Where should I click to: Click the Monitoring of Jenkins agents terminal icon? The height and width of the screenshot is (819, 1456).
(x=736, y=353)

--

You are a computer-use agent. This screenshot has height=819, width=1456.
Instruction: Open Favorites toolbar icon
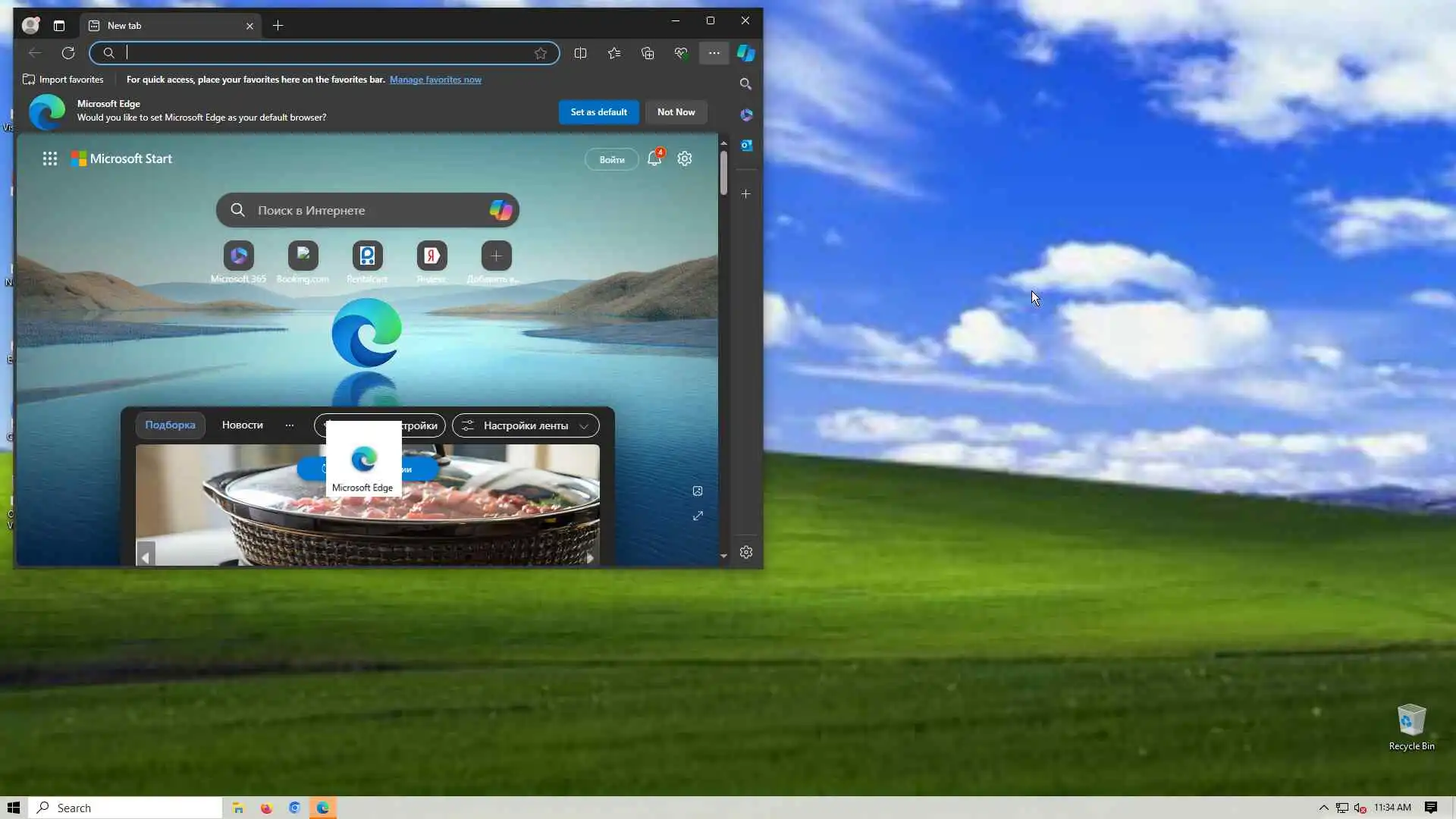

---

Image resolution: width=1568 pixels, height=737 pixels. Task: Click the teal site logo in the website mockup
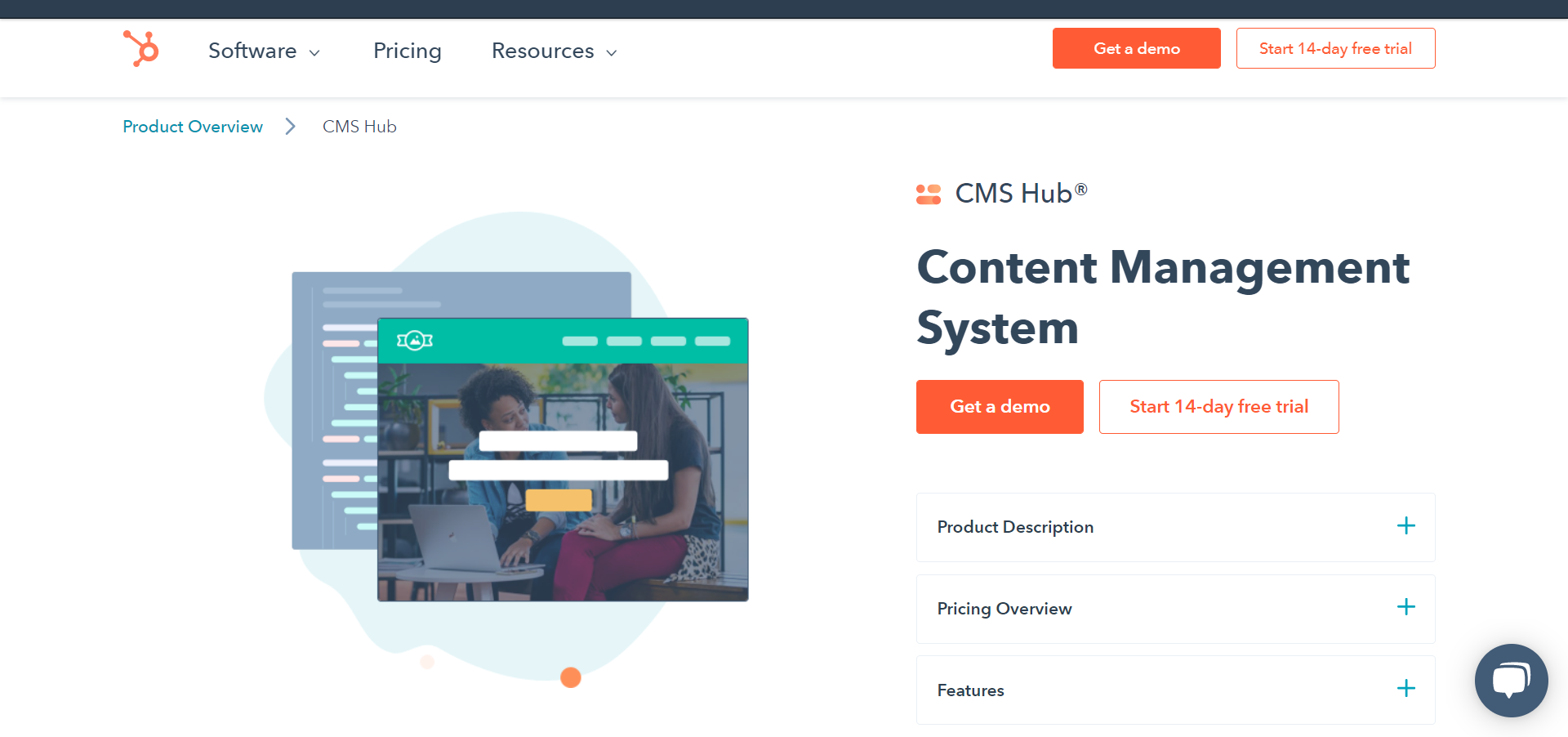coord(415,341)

▸ **Work item**
Beginning at the line with "You are a computer-use" and ending at the line with "Instruction: Open Favorites toolbar icon", reproduce each line of the data above exactly, and add no other lines.

▸ **Reply**
You are a computer-use agent. This screenshot has height=819, width=1456.
Instruction: Open Favorites toolbar icon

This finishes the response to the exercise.